=== Aim ===
Reproduce the records below word for word, keeping every line in its original order.

Entries for locating words and elements
^^^^^^^^^^^^^^^^
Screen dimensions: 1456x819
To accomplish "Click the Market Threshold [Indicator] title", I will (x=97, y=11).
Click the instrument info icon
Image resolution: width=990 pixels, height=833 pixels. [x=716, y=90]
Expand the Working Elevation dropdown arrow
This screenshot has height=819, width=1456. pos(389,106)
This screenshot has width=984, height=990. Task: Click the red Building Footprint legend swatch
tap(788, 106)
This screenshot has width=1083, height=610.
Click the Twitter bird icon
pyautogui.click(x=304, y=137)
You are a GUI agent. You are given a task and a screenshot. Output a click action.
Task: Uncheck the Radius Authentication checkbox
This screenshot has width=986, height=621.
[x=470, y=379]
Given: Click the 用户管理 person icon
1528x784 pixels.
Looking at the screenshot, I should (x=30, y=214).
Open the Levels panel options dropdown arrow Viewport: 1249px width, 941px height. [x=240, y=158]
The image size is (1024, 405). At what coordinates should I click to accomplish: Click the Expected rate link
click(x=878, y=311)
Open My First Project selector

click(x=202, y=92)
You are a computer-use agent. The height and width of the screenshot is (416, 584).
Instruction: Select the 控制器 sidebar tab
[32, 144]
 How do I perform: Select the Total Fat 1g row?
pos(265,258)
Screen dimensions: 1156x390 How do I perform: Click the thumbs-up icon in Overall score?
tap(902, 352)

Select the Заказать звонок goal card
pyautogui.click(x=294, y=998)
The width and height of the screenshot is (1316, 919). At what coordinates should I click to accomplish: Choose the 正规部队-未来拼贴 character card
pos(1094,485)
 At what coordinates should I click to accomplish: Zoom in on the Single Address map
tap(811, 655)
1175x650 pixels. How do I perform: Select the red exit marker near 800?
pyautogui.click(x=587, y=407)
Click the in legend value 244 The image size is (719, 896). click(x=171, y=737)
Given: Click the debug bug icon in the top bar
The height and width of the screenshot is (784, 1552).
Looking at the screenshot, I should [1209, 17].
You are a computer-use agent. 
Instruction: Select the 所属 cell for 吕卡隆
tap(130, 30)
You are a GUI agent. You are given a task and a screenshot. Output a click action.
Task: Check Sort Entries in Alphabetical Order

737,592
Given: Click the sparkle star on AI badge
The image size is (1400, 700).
^^^^^^^^^^^^^^^^
=== Written answer ===
Screen dimensions: 1456x819
To accomplish "Click the Market Threshold [Indicator] title", I will (x=97, y=11).
Click the instrument info icon
Image resolution: width=990 pixels, height=833 pixels. [x=716, y=90]
Expand the Working Elevation dropdown arrow
This screenshot has height=819, width=1456. pos(389,106)
This screenshot has width=984, height=990. Task: Click the red Building Footprint legend swatch
tap(788, 106)
This screenshot has width=1083, height=610.
Click the Twitter bird icon
pyautogui.click(x=304, y=137)
You are a GUI agent. You are given a task and a screenshot. Output a click action.
Task: Uncheck the Radius Authentication checkbox
This screenshot has width=986, height=621.
[x=470, y=379]
Given: Click the 用户管理 person icon
1528x784 pixels.
Looking at the screenshot, I should (x=30, y=214).
Open the Levels panel options dropdown arrow Viewport: 1249px width, 941px height. [x=240, y=158]
The image size is (1024, 405). At what coordinates should I click to accomplish: Click the Expected rate link
click(x=878, y=311)
Open My First Project selector

click(x=202, y=92)
You are a computer-use agent. The height and width of the screenshot is (416, 584).
Instruction: Select the 控制器 sidebar tab
[32, 144]
 How do I perform: Select the Total Fat 1g row?
pos(265,258)
Screen dimensions: 1156x390 How do I perform: Click the thumbs-up icon in Overall score?
tap(902, 352)

Select the Заказать звонок goal card
pyautogui.click(x=294, y=998)
The width and height of the screenshot is (1316, 919). At what coordinates should I click to accomplish: Choose the 正规部队-未来拼贴 character card
pos(1094,485)
 At what coordinates should I click to accomplish: Zoom in on the Single Address map
tap(811, 655)
1175x650 pixels. How do I perform: Select the red exit marker near 800?
pyautogui.click(x=587, y=407)
Click the in legend value 244 The image size is (719, 896). click(x=171, y=737)
Given: Click the debug bug icon in the top bar
The height and width of the screenshot is (784, 1552).
Looking at the screenshot, I should [1209, 17].
You are a computer-use agent. 
Instruction: Select the 所属 cell for 吕卡隆
tap(130, 30)
You are a GUI agent. You are given a task and a screenshot. Output a click action.
Task: Check Sort Entries in Alphabetical Order

737,592
Given: Click the sparkle star on AI badge
The image size is (1400, 700).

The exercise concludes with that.